Essential Amino Acids and Whey Protein

COPD is associated with muscle wasting and weight loss (i.e., sarcopenia, cachexia), especially in elderly people; and a higher degree of wasting predicts mortality in this population (Franssen 2008; Slinde 2005). Supplementation with essential amino acids, which are central to anabolic processes that help sustain muscle mass with advancing age, may help combat wasting in aging people with COPD (Dal Negro 2010). In a 12-week study involving 32 COPD patients aged 75 (mean) with impaired lung function, supplementation with 8 grams of essential amino acids daily lead to gains of body weight and fat free mass, as well as improved physical function and several biomarkers compared to placebo (Dal Negro 2010). Whey protein is a good source of essential amino acids and evidence indicates that whey protein may support muscle protein synthesis even more so than its constituent essential amino acids among an aging population (Katsanos 2008).

Melatonin

Poor sleep quality is prevalent among individuals with COPD, and oxidative stress is a significant contributor to lung deterioration and disease progression (Gumral 2009; Nunes 2008).
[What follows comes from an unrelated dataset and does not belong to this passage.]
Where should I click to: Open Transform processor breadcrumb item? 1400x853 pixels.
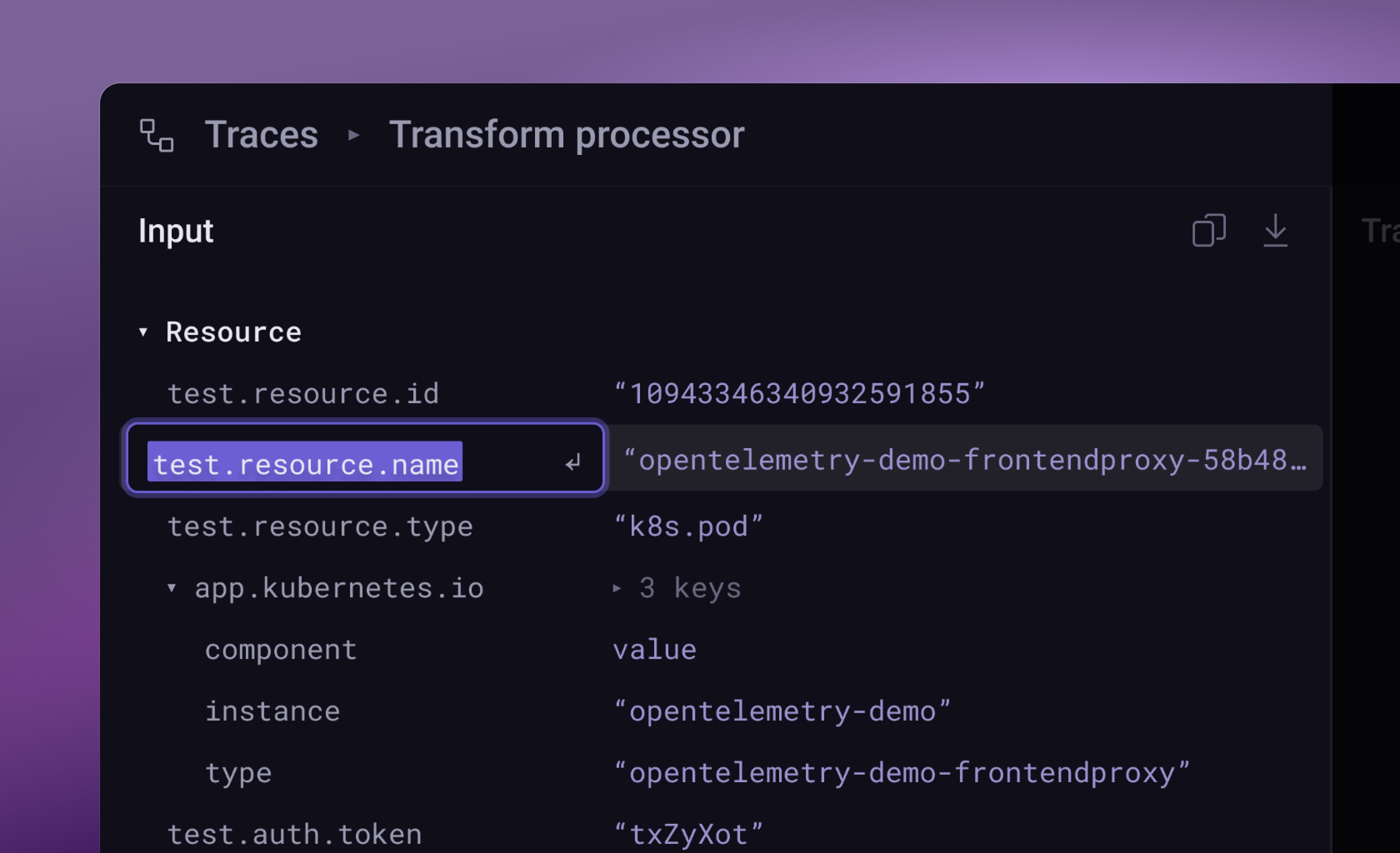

Since the hormone melatonin is both a powerful antioxidant and a regulator of the sleep-wake cycle, it has received interest within the COPD research community for its potential to target these two important aspects of the disease (Pandi-Perumal 2012; Srinivasan 2009). Observational data indicate that melatonin levels decline and oxidative stress increases during COPD exacerbations (Gumral 2009). Clinical trials have shown that administering 3 mg of melatonin to COPD patients improves sleep quality and attenuates oxidative stress (de Matos Cavalcante 2012; Shilo 2000; Nunes 2008).